Some of chemopreventive agents are naturally occurring as secondary metabolites in plants, which may be useful in reducing the incidence of cancer in humans (Lam and Hasegawa, 1989). Dietary components such as cruciferous vegetables spices and their constituents (e.g., curcumin, turmeric, diallyl sulfide, diallyl disulfide, S-allyl cysteine, diallyl polysulfides, d-limonene and carvone) have been shown to exert protective effects against the induction of cancer by chemical carcinogenesis (Gould, 1995; Starvic, 1994; Schwartz, 1997). Many natural antioxidant vitamins that also induce GST activity are considered as potential inhibitors for chemical carcinogenesis (Lam and Zheng, 1991; Zheng et al., 1992).
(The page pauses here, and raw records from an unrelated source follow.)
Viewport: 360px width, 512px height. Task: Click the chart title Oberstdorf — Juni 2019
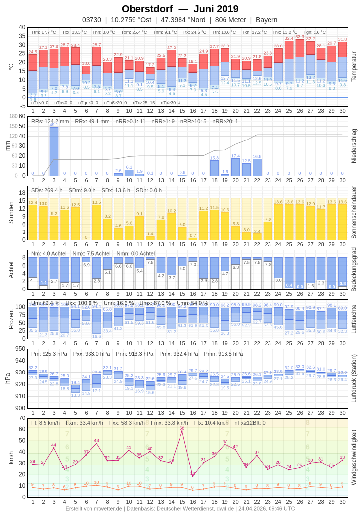coord(180,9)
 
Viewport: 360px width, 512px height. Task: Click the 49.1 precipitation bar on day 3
coord(54,151)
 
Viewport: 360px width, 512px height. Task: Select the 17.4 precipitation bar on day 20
coord(235,167)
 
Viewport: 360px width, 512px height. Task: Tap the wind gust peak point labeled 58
coord(182,431)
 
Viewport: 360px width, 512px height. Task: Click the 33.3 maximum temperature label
coord(300,37)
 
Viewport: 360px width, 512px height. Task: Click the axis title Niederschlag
coord(353,146)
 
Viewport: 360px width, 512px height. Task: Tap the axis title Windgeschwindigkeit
coord(353,457)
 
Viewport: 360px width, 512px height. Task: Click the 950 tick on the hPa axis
coord(20,348)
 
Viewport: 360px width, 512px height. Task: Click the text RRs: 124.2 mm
coord(50,121)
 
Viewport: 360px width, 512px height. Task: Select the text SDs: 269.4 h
coord(47,190)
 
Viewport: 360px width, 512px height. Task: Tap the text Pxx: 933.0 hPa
coord(91,354)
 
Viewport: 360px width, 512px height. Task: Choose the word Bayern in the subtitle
coord(267,20)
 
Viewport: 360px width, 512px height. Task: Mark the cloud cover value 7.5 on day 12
coord(150,262)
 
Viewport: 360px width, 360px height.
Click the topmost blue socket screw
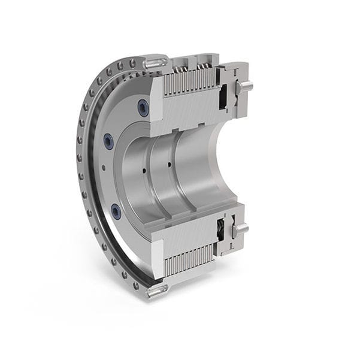point(143,108)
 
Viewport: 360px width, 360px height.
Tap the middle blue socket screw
point(108,141)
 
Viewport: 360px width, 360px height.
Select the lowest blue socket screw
point(116,211)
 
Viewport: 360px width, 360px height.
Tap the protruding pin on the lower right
point(241,228)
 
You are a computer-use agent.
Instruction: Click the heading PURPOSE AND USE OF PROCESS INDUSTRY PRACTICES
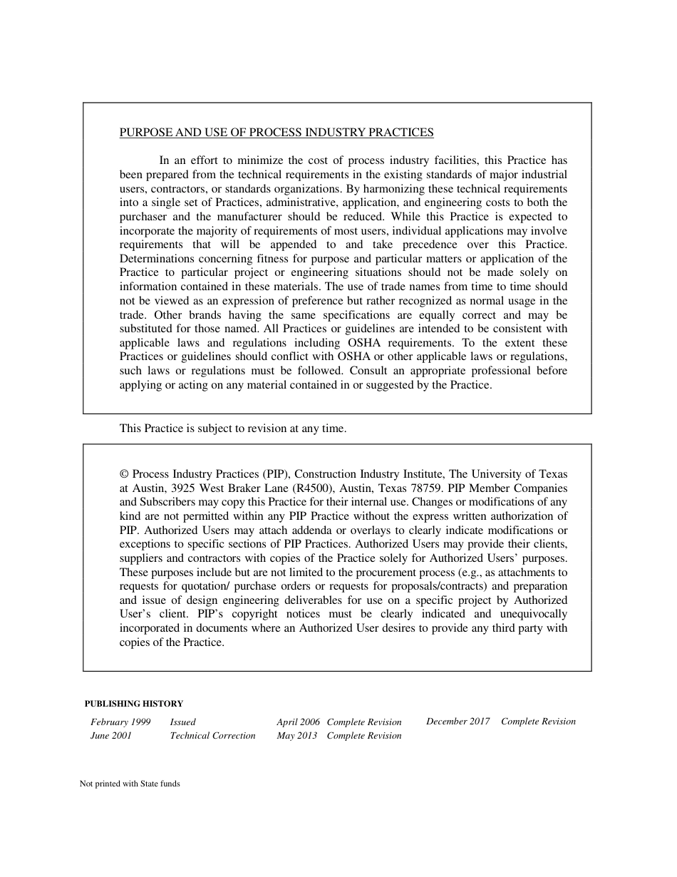point(276,133)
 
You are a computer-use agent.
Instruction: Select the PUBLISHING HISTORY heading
point(134,704)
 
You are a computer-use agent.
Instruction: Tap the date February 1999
point(120,722)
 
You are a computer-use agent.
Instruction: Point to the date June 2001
point(111,736)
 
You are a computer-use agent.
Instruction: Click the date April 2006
point(298,722)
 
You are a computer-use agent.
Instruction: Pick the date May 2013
point(296,736)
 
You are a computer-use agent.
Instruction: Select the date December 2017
point(458,722)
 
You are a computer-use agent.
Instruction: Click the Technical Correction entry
point(212,736)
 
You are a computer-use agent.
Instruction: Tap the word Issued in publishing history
point(182,722)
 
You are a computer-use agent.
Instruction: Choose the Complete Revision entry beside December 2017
point(538,722)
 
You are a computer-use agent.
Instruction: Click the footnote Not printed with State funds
point(130,784)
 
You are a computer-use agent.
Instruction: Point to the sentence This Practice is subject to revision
point(233,429)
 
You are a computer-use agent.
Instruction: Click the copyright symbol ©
point(124,474)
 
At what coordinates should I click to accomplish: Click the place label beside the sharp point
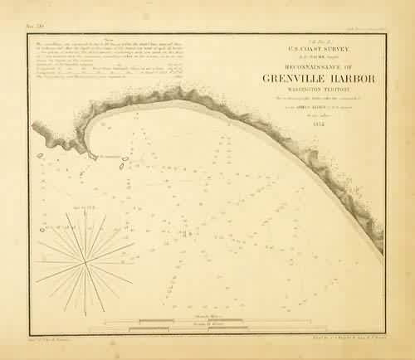110,155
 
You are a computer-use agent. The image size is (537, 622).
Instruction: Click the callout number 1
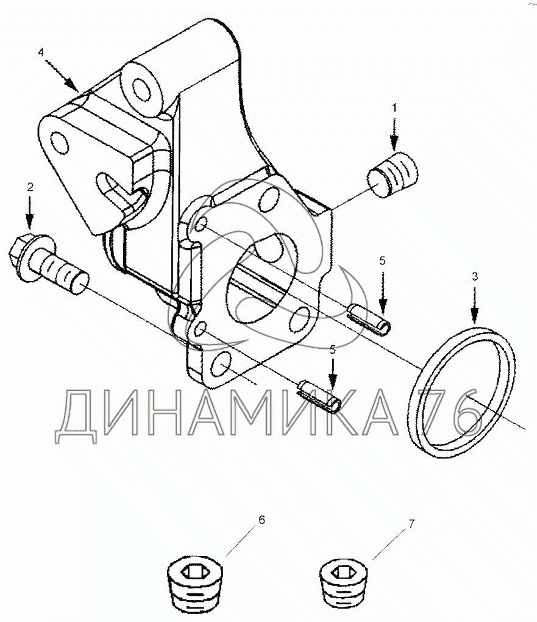(x=394, y=108)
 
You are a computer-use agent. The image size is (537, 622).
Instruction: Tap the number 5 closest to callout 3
(x=382, y=260)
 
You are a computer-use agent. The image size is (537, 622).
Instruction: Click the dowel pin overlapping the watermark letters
(x=319, y=395)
Consequently, there is an urgent need for potential chemopreventive agents from a natural source. The study was therefore, conducted to determine the induction of GST activity by vitamin algal extracts in the liver, lung, large intestine and small intestine of female Swiss mice and tumorous mice.

Materials and Methods

Algal source: Dunaliella salina and Chlorella ellipsoidea were obtained from the Cultures Collection of W.H. Thomas, La Jolla, CA, U.S.A. and University of Gottingen, Germany, respectively. Scenedesmus acutus 276–3a and Scenedesmus dimorphus were obtained from the Culture Center of Algae and Protozoa, Cambridge, U.K. Mutant strains of Chlorella ellipsoidea, Scenedesmus acutus 276–3a and Scenedesmus dimorphus were generated from the parent strains and propagated in National Research Center (NRC, Dokki, Egypt) as described by Abd El-Baky (1999).
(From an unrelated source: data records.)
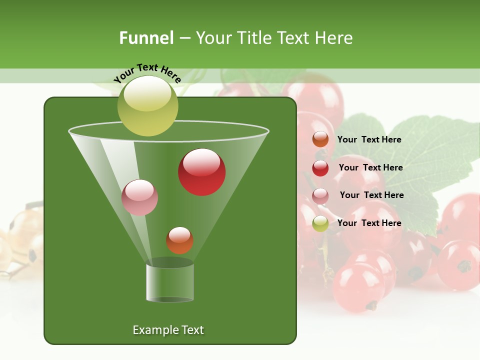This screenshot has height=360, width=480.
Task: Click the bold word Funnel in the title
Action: [x=146, y=38]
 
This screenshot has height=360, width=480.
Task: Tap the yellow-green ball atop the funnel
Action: [x=148, y=106]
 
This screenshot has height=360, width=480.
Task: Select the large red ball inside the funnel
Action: [x=202, y=172]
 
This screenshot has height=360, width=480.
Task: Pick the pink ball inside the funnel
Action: [x=140, y=198]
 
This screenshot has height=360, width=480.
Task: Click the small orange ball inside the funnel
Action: [x=180, y=240]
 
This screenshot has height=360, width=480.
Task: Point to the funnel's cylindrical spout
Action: [x=170, y=282]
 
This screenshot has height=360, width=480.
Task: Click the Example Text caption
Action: [x=168, y=330]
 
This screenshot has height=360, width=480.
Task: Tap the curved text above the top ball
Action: [x=148, y=72]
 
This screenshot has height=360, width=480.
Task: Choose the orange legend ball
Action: [x=320, y=140]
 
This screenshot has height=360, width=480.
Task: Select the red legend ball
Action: [x=320, y=168]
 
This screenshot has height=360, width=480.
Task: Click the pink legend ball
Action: [x=320, y=196]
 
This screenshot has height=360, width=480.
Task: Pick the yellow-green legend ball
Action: [x=320, y=224]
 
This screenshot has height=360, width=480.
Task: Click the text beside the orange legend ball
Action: [x=369, y=140]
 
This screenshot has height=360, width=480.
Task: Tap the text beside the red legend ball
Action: [x=370, y=168]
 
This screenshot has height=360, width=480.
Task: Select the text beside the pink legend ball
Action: [x=372, y=196]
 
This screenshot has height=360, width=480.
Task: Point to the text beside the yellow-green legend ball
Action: [x=369, y=223]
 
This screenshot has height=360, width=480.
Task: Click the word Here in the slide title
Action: [x=335, y=38]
Growth conditions: Algae cells were cultivated in specific growth medium under stressed environmental conditions in Algae Laboratory, National Research Center, during the spring and summer 1999 as reported by Abd El-Baky (1999) and El-Baz et al. (2002).
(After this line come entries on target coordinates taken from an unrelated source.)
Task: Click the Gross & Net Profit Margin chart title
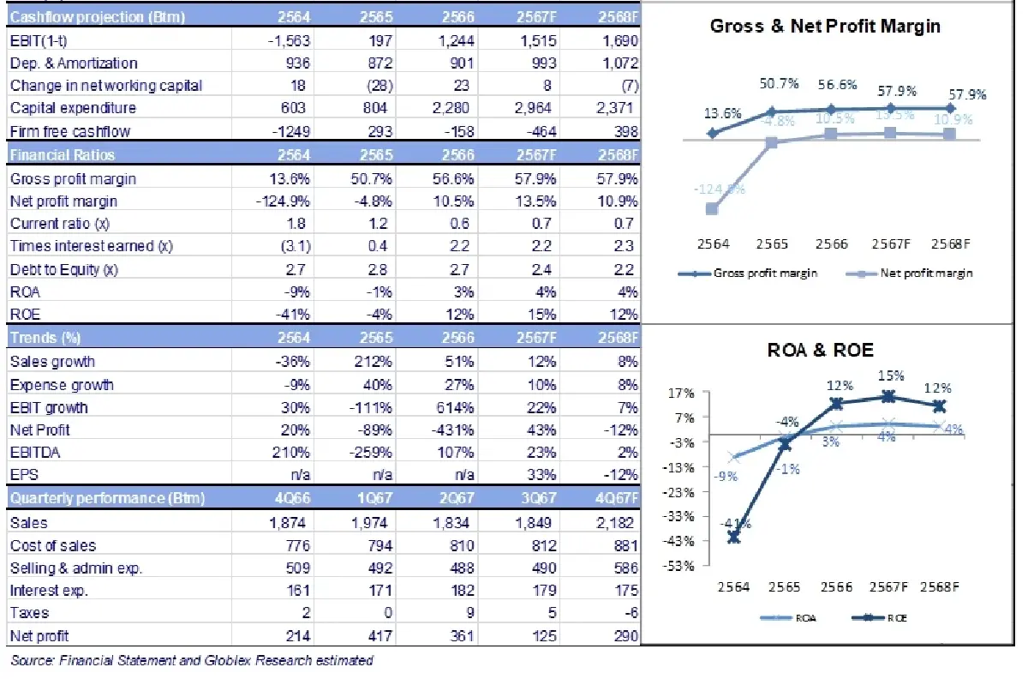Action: (825, 27)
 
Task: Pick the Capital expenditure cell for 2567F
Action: (538, 108)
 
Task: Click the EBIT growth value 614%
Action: (457, 407)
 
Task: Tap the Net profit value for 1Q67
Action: (374, 635)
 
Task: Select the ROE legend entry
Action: (882, 617)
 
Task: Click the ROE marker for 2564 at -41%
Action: (734, 537)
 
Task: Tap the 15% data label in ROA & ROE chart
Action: (888, 376)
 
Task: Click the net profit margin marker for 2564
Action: (713, 208)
Extraction of antioxidant vitamins: The lipophilic antioxidant vitamins containing carotenoids and tocopherol were extracted from the algae cells with acetone: ethanol (7:3, v/v) according to Anonymous (1995) methods. Vitamin C (ascorbic acid) was extracted from algae cells by m-phosphoric acid (2%, w/v) as reported by Augustin et al. (1985).

Preparation of algal model systems: A known weight of algal ascorbic acid extracts (66.6 mg) was added to a test tube (3 ml) contained algal carotenoids and tocopherol extracts (133.2 mg), then, corn oil (1 ml) was added. The contents were agitated using a Julabo Ultrasonic bath (40 KHz) for 15 min. This system was stable for at least 4 h. The algal extracts modal system was prepared freshly before administration into animals. The final concentration of algal vitamins extracts in each modal system were 20 mg 100 Fl-1 corn oil. To prepare the standard vitamins mixture, 66.6 mg from each β-carotene, ascorbic acid and α- tocopherol were added to 1 ml corn oil (20 mg 100 Fl-1 corn oil).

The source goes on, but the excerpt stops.